A Milano scontri tra studenti e polizia in corso Magenta

Milano, 14 nov. (LaPresse) - Tensioni a Milano tra studenti e polizia, dove i manifestanti si sono scontrati con gli agenti in tenuta antisommossa. Con indosso i caschi, gli studenti in corso Magenta si sono avvicinati al cordone di polizia che si erano disposti a protezione del viale nel quale si trova la sede della rappresentanza locale del Parlamento europeo. Difendendosi con scudi sui quali sono scritti i titoli dei classici italiani, come la Divina commedia, gli studenti sono avanzati verso il cordone di polizia lanciando fumogeni e sanpietrini. La polizia ha caricato due volte, respingendo i manifestanti. Corso Mangenta è bloccato da tre camionette della polizia. Dopo essere stati respinti da due cariche della polizia all'angolo tra corso Magenta, all'altezza del civico 50, e via deTogni, gli studenti della parte più numerosa del corteo milanese contro le politiche di austerità e i tagli del governo Monti si sono allontanati e stanno sfilando in via Carducci.

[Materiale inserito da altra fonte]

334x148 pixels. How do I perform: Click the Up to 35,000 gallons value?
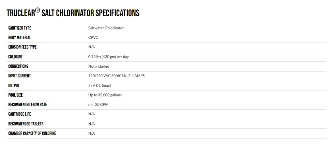coord(105,95)
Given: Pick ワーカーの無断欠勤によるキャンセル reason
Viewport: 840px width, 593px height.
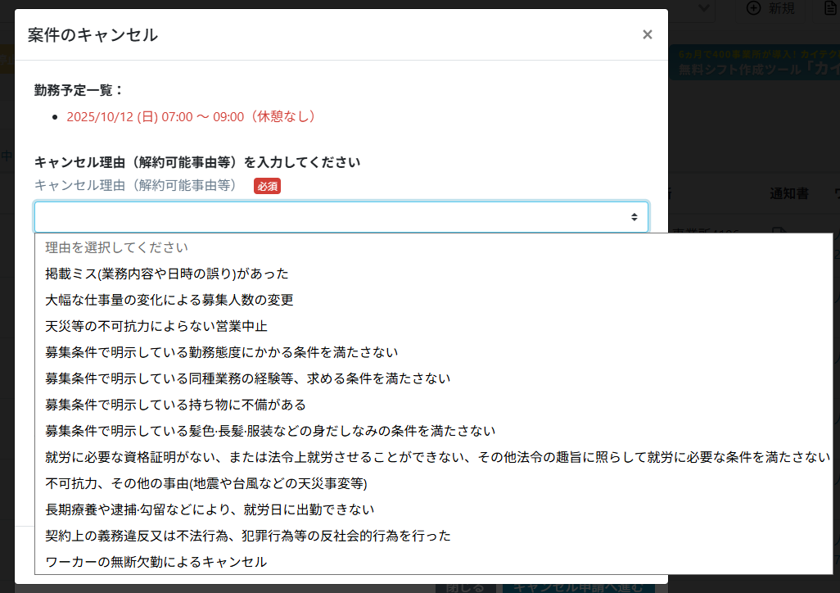Looking at the screenshot, I should (155, 562).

Prima delle tensioni, alcuni militanti, con i volti coperti da sciarpe e maschere, si erano staccati dal corteo degli studenti e danneggiato la vetrina di un punto Enel. I cristalli delle vetrine sono stati presi a mazzate, sono stati coperte di scritte tracciate con vernici spray e le due fioriere all'ingresso del negozio sono state rovesciate. Prese di mira anche la sede dell'Unicredit all'angolo tra via Broletto e via del Lauro, le cui vetrine sono incrinate e coperte di scritte come 'Soldi alla scuola', 'Acab' e 'No al capitalismo'. Contro la banca sono stati lanciati anche alcuni fumogeni. Danneggiate e imbrattate anche le vetrine della filiale di Cariparma al numero 37 di via Broletto. Alcuni studenti hanno imbrattato anche il portone della sede della Consob in via Broletto numero 5. Prese di mira anche le sedi di Unicredit e Intesa Sanpaolo di piazza Cordusio, le cui vetrine sono state imbrattate con scritte e dal lancio di uova con vernice.